-- Start --
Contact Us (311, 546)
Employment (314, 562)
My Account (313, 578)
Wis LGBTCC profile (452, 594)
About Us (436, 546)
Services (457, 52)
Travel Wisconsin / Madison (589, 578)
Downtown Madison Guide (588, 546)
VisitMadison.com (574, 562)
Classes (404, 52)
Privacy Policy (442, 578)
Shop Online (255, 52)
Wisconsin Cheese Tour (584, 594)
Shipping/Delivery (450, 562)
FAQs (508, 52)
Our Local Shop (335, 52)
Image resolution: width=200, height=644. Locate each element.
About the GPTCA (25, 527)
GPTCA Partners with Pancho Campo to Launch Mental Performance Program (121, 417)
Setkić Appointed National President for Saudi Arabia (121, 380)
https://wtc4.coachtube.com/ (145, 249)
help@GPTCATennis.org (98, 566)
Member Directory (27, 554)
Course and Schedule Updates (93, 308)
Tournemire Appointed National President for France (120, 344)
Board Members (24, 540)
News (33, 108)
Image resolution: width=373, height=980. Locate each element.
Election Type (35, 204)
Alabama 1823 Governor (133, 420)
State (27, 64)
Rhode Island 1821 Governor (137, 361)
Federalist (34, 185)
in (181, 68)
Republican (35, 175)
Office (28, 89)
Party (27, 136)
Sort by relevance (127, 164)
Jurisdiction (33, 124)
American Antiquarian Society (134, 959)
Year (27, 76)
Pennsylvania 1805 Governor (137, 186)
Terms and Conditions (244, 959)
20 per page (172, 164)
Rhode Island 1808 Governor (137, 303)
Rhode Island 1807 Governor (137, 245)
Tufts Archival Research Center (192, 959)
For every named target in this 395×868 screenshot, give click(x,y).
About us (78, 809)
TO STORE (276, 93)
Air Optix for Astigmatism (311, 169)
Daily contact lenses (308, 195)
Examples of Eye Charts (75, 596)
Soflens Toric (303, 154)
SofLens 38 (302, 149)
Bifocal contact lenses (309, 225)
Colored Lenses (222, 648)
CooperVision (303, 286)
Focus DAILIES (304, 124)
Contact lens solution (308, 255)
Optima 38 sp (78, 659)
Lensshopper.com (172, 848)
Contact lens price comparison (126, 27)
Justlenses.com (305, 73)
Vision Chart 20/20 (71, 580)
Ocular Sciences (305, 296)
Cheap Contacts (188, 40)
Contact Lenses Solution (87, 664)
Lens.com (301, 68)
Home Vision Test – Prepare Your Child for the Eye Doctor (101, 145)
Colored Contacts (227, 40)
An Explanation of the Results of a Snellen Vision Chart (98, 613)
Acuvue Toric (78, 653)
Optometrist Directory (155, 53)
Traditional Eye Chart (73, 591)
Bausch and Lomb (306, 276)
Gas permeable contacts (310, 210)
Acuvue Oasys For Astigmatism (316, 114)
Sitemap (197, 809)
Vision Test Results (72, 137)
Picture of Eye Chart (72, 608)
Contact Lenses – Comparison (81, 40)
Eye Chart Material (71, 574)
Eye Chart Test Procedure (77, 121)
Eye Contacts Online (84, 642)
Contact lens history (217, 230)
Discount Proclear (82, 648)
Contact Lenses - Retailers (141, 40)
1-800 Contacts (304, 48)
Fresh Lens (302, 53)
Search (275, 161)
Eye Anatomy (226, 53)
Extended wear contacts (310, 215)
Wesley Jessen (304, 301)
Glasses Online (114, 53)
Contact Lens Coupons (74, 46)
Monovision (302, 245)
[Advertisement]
-- End --
• _Task goal_:
Copy the records word for word, everything from the line containing "Home Vision Test" down to the line containing "Contact lens history (217, 230)", both included.

• _Answer for the task_:
Home Vision Test – Prepare Your Child for the Eye Doctor (101, 145)
Colored Contacts (227, 40)
An Explanation of the Results of a Snellen Vision Chart (98, 613)
Acuvue Toric (78, 653)
Optometrist Directory (155, 53)
Traditional Eye Chart (73, 591)
Bausch and Lomb (306, 276)
Gas permeable contacts (310, 210)
Acuvue Oasys For Astigmatism (316, 114)
Sitemap (197, 809)
Vision Test Results (72, 137)
Picture of Eye Chart (72, 608)
Contact Lenses – Comparison (81, 40)
Eye Chart Material (71, 574)
Eye Chart Test Procedure (77, 121)
Eye Contacts Online (84, 642)
Contact lens history (217, 230)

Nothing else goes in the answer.